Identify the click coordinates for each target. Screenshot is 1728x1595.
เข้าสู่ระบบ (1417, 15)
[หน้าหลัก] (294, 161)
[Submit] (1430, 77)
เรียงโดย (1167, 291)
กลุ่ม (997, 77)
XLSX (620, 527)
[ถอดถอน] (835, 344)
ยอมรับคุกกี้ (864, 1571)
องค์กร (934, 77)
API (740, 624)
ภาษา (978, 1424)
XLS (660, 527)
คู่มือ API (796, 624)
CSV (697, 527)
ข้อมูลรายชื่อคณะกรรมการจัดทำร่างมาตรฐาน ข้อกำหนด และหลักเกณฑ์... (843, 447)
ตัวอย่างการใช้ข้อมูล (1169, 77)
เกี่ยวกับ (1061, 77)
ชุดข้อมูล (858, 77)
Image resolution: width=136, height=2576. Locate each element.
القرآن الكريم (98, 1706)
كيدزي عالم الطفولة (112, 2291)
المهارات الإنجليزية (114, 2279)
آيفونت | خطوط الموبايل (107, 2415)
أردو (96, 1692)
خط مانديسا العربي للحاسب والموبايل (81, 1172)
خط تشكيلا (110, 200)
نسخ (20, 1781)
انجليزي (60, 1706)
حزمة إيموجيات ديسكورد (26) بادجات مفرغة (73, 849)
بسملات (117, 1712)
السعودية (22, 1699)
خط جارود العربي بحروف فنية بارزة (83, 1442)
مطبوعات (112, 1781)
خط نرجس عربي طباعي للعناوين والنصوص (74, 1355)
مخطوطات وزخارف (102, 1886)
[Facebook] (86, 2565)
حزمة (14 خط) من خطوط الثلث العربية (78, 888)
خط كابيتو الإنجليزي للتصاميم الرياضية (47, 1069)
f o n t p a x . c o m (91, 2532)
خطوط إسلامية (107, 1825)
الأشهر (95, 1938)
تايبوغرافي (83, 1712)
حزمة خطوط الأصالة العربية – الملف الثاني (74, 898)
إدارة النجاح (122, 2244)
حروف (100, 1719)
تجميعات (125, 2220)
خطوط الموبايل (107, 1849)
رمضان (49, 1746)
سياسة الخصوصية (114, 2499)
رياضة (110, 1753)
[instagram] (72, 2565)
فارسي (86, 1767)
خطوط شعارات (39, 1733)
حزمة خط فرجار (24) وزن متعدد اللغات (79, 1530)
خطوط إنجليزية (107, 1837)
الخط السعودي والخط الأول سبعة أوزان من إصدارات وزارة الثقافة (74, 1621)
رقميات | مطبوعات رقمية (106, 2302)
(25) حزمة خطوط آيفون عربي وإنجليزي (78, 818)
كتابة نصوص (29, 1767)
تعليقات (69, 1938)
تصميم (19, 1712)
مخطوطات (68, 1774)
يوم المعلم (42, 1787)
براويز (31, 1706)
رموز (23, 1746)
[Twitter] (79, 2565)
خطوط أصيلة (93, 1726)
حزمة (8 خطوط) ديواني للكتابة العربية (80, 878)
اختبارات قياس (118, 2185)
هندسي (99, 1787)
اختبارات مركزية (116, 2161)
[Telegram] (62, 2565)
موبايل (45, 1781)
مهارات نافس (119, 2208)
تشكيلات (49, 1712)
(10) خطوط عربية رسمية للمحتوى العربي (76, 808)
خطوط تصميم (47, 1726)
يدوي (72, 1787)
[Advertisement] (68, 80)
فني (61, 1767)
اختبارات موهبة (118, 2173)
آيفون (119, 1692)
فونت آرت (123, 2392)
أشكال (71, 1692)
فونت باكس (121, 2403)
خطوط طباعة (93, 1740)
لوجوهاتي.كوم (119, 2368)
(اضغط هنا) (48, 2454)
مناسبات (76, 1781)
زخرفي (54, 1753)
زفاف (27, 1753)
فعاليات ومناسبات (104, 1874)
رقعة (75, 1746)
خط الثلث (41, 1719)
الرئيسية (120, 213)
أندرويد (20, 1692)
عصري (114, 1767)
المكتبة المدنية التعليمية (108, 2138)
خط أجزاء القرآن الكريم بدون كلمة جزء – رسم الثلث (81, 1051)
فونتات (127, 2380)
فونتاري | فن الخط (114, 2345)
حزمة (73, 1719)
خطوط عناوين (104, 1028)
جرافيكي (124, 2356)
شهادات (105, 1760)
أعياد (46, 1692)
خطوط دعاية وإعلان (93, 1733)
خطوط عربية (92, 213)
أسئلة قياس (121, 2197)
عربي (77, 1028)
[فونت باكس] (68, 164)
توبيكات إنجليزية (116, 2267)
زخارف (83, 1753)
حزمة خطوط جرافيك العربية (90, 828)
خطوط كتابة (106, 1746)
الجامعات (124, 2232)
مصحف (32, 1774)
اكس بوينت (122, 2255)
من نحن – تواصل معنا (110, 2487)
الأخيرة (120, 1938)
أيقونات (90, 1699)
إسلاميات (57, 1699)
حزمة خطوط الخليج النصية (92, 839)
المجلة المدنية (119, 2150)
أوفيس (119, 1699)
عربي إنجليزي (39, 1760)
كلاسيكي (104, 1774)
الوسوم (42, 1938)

************

- **Exercise instructions**: The lines from the one holding "رقعة (75, 1746)" to the end of the entries are to be repeated exactly, with both ends included and nothing else.

- **Answer below**:
رقعة (75, 1746)
خط الثلث (41, 1719)
الرئيسية (120, 213)
أندرويد (20, 1692)
عصري (114, 1767)
المكتبة المدنية التعليمية (108, 2138)
خط أجزاء القرآن الكريم بدون كلمة جزء – رسم الثلث (81, 1051)
فونتات (127, 2380)
فونتاري | فن الخط (114, 2345)
حزمة (73, 1719)
خطوط عناوين (104, 1028)
جرافيكي (124, 2356)
شهادات (105, 1760)
أعياد (46, 1692)
خطوط دعاية وإعلان (93, 1733)
خطوط عربية (92, 213)
أسئلة قياس (121, 2197)
عربي (77, 1028)
[فونت باكس] (68, 164)
توبيكات إنجليزية (116, 2267)
زخارف (83, 1753)
حزمة خطوط جرافيك العربية (90, 828)
خطوط كتابة (106, 1746)
الجامعات (124, 2232)
مصحف (32, 1774)
اكس بوينت (122, 2255)
من نحن – تواصل معنا (110, 2487)
الأخيرة (120, 1938)
أيقونات (90, 1699)
إسلاميات (57, 1699)
حزمة خطوط الخليج النصية (92, 839)
المجلة المدنية (119, 2150)
أوفيس (119, 1699)
عربي إنجليزي (39, 1760)
كلاسيكي (104, 1774)
الوسوم (42, 1938)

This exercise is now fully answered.